Return the lines below that contain the word "will".

SOURCE DATA.
★ ★ ★ ★ ★
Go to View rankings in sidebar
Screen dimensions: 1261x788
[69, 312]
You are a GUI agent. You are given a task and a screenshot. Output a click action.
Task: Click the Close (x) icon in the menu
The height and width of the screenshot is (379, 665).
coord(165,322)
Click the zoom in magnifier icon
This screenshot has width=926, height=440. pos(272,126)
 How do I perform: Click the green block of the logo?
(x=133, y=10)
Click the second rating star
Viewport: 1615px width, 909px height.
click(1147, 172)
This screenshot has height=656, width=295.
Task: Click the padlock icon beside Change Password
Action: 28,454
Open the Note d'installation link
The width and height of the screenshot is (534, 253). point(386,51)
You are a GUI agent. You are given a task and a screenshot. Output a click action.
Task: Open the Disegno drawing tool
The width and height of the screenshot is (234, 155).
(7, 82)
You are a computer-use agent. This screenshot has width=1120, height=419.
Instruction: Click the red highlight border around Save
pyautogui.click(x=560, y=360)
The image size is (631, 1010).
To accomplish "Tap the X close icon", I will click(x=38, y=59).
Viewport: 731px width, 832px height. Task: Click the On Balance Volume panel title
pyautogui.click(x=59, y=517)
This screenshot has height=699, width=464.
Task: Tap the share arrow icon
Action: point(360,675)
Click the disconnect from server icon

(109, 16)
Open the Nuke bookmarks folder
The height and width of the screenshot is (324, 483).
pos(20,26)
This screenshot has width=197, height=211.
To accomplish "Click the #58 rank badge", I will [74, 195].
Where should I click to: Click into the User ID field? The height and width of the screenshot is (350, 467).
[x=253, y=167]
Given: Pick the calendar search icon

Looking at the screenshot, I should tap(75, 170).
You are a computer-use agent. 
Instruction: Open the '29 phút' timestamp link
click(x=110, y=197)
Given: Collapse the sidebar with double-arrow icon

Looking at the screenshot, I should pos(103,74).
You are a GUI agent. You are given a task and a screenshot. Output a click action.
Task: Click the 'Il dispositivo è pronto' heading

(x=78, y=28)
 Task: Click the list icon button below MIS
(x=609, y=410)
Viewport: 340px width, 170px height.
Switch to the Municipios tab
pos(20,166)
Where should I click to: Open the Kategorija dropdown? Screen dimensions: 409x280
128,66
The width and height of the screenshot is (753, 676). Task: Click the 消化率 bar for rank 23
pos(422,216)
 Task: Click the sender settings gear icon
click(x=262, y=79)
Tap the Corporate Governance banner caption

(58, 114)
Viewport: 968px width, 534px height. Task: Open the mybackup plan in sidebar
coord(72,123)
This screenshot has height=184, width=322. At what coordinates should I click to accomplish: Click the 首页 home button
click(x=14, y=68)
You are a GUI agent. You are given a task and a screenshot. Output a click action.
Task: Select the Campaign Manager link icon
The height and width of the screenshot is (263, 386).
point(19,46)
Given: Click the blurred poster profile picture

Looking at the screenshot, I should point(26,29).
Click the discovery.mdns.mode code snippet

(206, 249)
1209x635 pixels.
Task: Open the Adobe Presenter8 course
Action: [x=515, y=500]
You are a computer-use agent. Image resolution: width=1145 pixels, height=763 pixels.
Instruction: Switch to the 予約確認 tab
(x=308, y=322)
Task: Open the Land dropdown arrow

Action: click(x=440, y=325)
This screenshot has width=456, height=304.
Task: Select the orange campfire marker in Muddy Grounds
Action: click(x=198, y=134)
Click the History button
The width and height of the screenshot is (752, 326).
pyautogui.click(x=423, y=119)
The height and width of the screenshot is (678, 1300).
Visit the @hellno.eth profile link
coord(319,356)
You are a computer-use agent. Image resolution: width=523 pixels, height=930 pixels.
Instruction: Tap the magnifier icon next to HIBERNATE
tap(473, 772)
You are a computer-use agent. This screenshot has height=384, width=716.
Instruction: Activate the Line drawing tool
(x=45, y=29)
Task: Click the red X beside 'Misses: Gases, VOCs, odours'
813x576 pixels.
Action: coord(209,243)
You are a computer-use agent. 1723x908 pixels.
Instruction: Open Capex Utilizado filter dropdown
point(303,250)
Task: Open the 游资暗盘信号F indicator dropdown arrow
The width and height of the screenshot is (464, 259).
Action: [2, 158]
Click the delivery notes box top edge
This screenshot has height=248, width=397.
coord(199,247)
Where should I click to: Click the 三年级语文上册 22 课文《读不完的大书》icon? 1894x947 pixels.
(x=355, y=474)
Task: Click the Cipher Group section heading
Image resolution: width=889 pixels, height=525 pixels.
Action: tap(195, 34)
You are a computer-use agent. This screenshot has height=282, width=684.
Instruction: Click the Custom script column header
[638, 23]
★ ★ ★ ★ ★
RESPONSE.
To accomplish "Tap the X close icon", I will click(x=38, y=59).
To accomplish "Click the #58 rank badge", I will [74, 195].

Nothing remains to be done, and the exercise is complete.